Required work » Rewrite the stretch of lines from the first one through the line containing "pos(19,171)", both included, as a JSON list of strings with one string per line and blank lines omitted.

--- Start ---

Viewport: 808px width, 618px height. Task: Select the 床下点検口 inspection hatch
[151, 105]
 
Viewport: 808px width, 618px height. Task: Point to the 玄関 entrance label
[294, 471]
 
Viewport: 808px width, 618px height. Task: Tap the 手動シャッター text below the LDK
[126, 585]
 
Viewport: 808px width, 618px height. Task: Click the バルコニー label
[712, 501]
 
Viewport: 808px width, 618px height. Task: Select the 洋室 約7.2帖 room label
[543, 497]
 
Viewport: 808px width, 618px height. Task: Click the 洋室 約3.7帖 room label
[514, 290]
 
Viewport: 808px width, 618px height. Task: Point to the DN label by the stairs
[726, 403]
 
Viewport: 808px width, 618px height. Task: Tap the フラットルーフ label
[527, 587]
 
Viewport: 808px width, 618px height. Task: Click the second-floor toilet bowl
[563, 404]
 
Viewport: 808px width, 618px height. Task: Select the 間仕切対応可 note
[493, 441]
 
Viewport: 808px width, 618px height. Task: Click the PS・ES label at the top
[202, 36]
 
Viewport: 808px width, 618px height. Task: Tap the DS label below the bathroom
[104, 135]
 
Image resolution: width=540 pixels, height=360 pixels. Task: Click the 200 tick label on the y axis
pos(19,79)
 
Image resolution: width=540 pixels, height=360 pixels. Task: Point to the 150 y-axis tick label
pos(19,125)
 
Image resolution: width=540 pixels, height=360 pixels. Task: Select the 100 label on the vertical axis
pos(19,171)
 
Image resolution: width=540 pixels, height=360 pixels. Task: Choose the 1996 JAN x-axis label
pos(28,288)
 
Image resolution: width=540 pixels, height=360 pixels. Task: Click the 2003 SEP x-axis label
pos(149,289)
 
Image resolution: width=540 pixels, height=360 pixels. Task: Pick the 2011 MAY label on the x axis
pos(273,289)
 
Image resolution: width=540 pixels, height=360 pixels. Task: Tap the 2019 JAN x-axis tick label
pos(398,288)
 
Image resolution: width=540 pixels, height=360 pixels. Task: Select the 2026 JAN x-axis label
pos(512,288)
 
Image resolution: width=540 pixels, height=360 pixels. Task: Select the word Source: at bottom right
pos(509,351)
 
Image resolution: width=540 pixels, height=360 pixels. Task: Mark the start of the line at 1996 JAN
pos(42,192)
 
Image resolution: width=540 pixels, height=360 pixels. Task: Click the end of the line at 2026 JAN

--- End ---

Written response »
[
  "Viewport: 808px width, 618px height. Task: Select the 床下点検口 inspection hatch",
  "[151, 105]",
  "Viewport: 808px width, 618px height. Task: Point to the 玄関 entrance label",
  "[294, 471]",
  "Viewport: 808px width, 618px height. Task: Tap the 手動シャッター text below the LDK",
  "[126, 585]",
  "Viewport: 808px width, 618px height. Task: Click the バルコニー label",
  "[712, 501]",
  "Viewport: 808px width, 618px height. Task: Select the 洋室 約7.2帖 room label",
  "[543, 497]",
  "Viewport: 808px width, 618px height. Task: Click the 洋室 約3.7帖 room label",
  "[514, 290]",
  "Viewport: 808px width, 618px height. Task: Point to the DN label by the stairs",
  "[726, 403]",
  "Viewport: 808px width, 618px height. Task: Tap the フラットルーフ label",
  "[527, 587]",
  "Viewport: 808px width, 618px height. Task: Click the second-floor toilet bowl",
  "[563, 404]",
  "Viewport: 808px width, 618px height. Task: Select the 間仕切対応可 note",
  "[493, 441]",
  "Viewport: 808px width, 618px height. Task: Click the PS・ES label at the top",
  "[202, 36]",
  "Viewport: 808px width, 618px height. Task: Tap the DS label below the bathroom",
  "[104, 135]",
  "Image resolution: width=540 pixels, height=360 pixels. Task: Click the 200 tick label on the y axis",
  "pos(19,79)",
  "Image resolution: width=540 pixels, height=360 pixels. Task: Point to the 150 y-axis tick label",
  "pos(19,125)",
  "Image resolution: width=540 pixels, height=360 pixels. Task: Select the 100 label on the vertical axis",
  "pos(19,171)"
]